**MATERIAL SUPPLIED**
──────

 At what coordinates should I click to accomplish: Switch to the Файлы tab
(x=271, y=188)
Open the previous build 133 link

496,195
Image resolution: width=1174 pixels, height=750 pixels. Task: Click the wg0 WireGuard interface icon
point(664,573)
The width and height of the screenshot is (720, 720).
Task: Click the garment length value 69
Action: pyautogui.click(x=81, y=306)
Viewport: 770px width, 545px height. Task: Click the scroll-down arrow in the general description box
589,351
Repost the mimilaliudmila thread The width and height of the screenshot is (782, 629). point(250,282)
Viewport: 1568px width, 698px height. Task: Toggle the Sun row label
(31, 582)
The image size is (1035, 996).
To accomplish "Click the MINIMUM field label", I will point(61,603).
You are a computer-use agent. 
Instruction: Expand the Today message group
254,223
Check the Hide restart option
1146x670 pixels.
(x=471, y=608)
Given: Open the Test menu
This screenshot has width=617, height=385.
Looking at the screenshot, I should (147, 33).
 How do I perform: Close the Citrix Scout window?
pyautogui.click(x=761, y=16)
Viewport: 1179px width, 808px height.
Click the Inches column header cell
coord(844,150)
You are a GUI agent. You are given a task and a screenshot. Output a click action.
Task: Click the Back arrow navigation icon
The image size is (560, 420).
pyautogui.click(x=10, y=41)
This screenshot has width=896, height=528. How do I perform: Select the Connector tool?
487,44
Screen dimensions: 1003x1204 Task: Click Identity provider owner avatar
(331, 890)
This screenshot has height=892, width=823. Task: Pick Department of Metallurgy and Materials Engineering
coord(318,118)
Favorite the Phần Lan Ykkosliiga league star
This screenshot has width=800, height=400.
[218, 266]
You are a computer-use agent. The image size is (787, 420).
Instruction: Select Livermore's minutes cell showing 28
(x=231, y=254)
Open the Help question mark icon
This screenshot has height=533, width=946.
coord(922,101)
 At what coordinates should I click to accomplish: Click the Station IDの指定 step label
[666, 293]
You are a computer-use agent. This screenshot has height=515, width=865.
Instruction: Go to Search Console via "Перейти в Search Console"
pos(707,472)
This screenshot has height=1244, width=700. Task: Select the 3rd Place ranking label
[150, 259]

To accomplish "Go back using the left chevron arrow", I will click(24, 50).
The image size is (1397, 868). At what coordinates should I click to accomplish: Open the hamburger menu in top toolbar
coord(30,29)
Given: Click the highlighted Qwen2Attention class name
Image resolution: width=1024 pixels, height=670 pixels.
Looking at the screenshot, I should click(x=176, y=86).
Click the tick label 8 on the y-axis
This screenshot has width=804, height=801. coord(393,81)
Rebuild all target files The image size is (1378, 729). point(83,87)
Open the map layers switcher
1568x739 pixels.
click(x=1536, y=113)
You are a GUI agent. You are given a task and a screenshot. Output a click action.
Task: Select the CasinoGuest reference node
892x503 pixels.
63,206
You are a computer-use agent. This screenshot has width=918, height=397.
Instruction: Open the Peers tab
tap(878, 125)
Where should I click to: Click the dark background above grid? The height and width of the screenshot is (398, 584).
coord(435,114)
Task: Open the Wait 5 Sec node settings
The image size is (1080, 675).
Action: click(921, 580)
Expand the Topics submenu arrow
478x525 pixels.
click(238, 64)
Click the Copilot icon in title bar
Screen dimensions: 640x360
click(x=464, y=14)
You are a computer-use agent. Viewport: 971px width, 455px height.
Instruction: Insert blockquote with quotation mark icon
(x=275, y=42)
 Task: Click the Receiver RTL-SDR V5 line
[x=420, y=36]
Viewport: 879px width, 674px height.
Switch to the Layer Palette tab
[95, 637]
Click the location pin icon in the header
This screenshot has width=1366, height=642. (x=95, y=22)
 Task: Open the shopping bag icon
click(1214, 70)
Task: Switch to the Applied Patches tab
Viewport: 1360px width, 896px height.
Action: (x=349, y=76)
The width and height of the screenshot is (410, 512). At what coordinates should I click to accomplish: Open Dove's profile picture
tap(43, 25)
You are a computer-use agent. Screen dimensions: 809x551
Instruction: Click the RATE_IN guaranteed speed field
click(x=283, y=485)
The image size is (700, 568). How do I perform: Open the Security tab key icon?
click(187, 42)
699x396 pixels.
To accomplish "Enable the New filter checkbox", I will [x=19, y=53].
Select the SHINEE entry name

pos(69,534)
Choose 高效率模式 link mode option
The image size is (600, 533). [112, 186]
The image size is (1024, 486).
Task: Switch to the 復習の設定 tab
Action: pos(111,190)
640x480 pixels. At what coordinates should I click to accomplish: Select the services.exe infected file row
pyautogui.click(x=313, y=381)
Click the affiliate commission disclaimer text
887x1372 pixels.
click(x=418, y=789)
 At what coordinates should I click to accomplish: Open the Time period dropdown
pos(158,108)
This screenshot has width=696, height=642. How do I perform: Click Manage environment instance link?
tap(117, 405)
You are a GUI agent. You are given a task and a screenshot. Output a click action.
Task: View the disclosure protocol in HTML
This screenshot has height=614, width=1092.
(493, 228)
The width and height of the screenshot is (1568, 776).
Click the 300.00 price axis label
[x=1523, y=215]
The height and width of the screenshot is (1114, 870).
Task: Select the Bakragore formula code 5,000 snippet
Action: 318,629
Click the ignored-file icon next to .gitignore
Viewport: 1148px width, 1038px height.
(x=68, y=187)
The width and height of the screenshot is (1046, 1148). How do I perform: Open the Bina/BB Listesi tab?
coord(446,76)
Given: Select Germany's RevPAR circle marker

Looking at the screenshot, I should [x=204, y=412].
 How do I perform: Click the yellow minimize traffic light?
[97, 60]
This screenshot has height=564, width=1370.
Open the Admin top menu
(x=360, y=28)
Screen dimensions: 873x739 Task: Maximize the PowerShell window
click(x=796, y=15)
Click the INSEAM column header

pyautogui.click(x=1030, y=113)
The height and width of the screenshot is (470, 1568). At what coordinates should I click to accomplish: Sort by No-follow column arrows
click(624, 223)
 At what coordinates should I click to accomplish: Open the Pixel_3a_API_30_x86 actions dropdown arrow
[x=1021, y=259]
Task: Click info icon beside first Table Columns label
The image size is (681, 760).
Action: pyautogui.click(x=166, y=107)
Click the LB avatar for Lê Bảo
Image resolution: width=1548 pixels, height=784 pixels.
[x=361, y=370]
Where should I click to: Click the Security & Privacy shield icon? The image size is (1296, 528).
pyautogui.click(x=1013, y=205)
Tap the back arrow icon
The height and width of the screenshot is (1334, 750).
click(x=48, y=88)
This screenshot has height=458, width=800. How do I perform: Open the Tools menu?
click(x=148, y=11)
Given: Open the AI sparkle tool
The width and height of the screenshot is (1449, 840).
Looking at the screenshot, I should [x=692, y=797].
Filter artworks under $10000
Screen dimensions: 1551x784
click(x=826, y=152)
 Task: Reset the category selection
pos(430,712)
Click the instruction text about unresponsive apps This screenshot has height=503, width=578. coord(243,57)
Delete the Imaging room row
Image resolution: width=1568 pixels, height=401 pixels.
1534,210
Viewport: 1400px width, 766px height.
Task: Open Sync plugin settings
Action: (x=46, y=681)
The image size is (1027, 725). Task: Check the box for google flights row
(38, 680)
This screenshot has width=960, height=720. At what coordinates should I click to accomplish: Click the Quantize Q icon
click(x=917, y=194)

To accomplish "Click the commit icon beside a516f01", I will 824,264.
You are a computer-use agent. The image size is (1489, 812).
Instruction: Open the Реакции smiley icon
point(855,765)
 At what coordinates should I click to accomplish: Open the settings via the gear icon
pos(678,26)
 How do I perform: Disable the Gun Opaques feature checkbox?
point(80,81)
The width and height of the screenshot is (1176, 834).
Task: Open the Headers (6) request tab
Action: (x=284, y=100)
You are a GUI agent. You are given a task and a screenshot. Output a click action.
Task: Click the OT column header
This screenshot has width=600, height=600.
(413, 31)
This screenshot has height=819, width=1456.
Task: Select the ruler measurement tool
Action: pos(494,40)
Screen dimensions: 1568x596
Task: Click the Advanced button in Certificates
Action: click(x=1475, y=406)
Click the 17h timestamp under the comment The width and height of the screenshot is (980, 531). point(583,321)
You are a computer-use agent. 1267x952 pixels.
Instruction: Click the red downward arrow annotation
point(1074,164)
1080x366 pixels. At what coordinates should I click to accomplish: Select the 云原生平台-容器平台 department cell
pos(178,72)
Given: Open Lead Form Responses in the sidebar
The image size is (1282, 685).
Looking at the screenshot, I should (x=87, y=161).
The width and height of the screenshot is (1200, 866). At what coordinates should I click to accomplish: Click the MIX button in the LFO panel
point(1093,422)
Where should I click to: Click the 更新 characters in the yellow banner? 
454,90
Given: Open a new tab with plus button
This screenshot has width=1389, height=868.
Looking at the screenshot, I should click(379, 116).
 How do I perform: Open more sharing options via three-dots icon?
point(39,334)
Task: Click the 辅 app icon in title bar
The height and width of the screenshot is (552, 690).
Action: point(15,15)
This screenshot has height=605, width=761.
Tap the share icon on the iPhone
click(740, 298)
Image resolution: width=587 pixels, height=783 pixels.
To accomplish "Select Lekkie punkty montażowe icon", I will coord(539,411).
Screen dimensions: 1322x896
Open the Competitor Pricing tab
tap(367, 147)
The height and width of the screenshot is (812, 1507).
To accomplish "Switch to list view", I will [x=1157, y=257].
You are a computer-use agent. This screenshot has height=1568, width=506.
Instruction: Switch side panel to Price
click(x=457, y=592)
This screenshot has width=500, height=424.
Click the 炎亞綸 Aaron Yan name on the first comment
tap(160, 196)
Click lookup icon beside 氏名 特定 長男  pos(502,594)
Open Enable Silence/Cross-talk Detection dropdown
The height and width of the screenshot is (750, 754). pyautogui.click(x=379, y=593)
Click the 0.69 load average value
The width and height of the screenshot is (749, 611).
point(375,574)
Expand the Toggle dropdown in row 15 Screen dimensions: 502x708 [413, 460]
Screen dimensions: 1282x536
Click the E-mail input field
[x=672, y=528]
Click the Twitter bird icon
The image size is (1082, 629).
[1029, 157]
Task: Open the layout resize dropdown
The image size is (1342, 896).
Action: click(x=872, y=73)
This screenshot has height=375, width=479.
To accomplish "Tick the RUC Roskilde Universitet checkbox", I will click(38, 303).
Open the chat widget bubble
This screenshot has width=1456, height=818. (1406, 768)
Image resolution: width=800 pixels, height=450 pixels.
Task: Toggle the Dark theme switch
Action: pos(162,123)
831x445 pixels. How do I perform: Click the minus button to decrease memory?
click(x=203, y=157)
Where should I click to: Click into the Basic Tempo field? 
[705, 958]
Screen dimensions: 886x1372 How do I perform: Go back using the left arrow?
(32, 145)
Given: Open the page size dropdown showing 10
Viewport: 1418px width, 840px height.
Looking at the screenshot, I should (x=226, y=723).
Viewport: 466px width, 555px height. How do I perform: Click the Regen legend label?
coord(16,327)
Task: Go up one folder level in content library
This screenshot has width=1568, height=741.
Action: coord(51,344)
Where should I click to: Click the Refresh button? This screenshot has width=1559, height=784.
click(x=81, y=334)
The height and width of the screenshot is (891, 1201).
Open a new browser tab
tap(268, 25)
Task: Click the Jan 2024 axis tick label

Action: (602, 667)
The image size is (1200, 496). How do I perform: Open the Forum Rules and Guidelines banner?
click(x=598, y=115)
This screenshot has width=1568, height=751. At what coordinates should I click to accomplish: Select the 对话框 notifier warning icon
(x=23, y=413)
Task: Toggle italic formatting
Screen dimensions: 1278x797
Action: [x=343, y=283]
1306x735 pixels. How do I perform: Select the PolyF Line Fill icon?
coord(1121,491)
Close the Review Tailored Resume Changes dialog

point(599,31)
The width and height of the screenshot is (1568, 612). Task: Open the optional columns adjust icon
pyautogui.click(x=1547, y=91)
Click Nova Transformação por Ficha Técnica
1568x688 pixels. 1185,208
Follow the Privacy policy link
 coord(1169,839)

──────

All that is wanted is a faithful reproduction of the line above with "Given: Open the Test menu", the line with "Open the Help question mark icon", and every line in between.

Given: Open the Test menu
This screenshot has width=617, height=385.
Looking at the screenshot, I should (147, 33).
 How do I perform: Close the Citrix Scout window?
pyautogui.click(x=761, y=16)
Viewport: 1179px width, 808px height.
Click the Inches column header cell
coord(844,150)
You are a GUI agent. You are given a task and a screenshot. Output a click action.
Task: Click the Back arrow navigation icon
The image size is (560, 420).
pyautogui.click(x=10, y=41)
This screenshot has width=896, height=528. How do I perform: Select the Connector tool?
487,44
Screen dimensions: 1003x1204 Task: Click Identity provider owner avatar
(331, 890)
This screenshot has height=892, width=823. Task: Pick Department of Metallurgy and Materials Engineering
coord(318,118)
Favorite the Phần Lan Ykkosliiga league star
This screenshot has width=800, height=400.
[218, 266]
You are a computer-use agent. The image size is (787, 420).
Instruction: Select Livermore's minutes cell showing 28
(x=231, y=254)
Open the Help question mark icon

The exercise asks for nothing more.